Note that clusters can move over time. This is especially true if one firm is “the cluster.”

The internet is becoming just another channel of distribution. Its not a special case anymore. Its a channel of distribution like all others. It is becoming a alternative, parallel, distribution channel for many products such as medical tourism, shopping for books online, etc.

The internet will likely have the largest impact on developing countries. The reason becomes apparent when we look at other new technologies such as cellular phones. For example, in China, consumers are adopting cellular phones at a rapid place in locations where it wouldn’t be worth putting in a wired infrastructure. The phones can reach people in mountainous regions and other inaccessible places.

This is the case in many countries; developing countries will likely have few landlands ever.

Likewise, the internet is likely going to provide a new distribution channel in developing countries. The legacy/parallel distribution channels in Western countries many never develop in the developing world.

Use of the internet as a new distribution channel is evidence in India’s eChoupal network. With eChoupal, farmers get direct access to information flow. Other indirect channels have never developed.
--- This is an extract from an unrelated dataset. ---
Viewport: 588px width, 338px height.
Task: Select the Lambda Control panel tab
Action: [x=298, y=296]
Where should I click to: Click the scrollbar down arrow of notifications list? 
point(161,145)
An interesting book about the opportunity of using technology and capitalism to improve the plight of the poor in the developing world is “The Fortune at the Bottom of the Pyramid: Eradicating Poverty Through Profits” by C.K. Prahalad. I highly recommend this book.
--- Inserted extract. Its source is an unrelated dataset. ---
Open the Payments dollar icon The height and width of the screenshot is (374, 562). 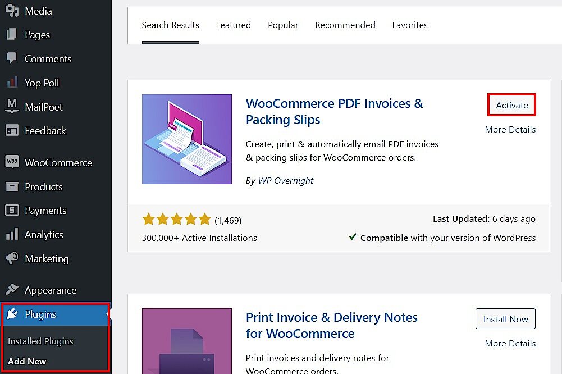click(x=12, y=210)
There is a significant experience attribute involved in products like automobiles. The experience attribute is one of the reasons that most people go to dealers to make a car purchase. The issue is, as we look at the classes of products, we need to figure out which ones are efficient to distribute via the internet.

Software is just as complex as automobiles, but consumers buy software on the internet. They also buys books online and sometimes medicines. What class of products are best distributed on the internet?

The augmented product and freerider problem only exist as long as there are alternative channels. At some point, if the alternative channel disappears, the augmented product and freerider problem go away.

Will car sales become an online business? Is it that people are more experienced with computers (Dell does OK online) than with cars? … Maybe the reason is that the car is not as easy to return. But, say that a local dealer handles the kind of car that you want to buy. Maybe it would be in their best interest to deliver the car that a dealer in Texas would be willing to sell you for a better price. Or maybe its in their best interest to sell it to you themselves for the same price as the Texas guy without having to charge all of the shipping. In addition, they could say that they are giving you service. Shipping price from Texas would be a deadweight loss in the distribution channel. — Guess: Trend is one way. Car dealers in the next 10 years are likely to be more service dealers which provide delivery. Some segment may exist to purchase in the traditional way. But, just like there are still people who want to purchase from travel agents, there will likely be people who want to use the traditional channel. This is a multi-price segmentation with an augmented product. However, likely, most people will want to purchase more through electronic means like the internet.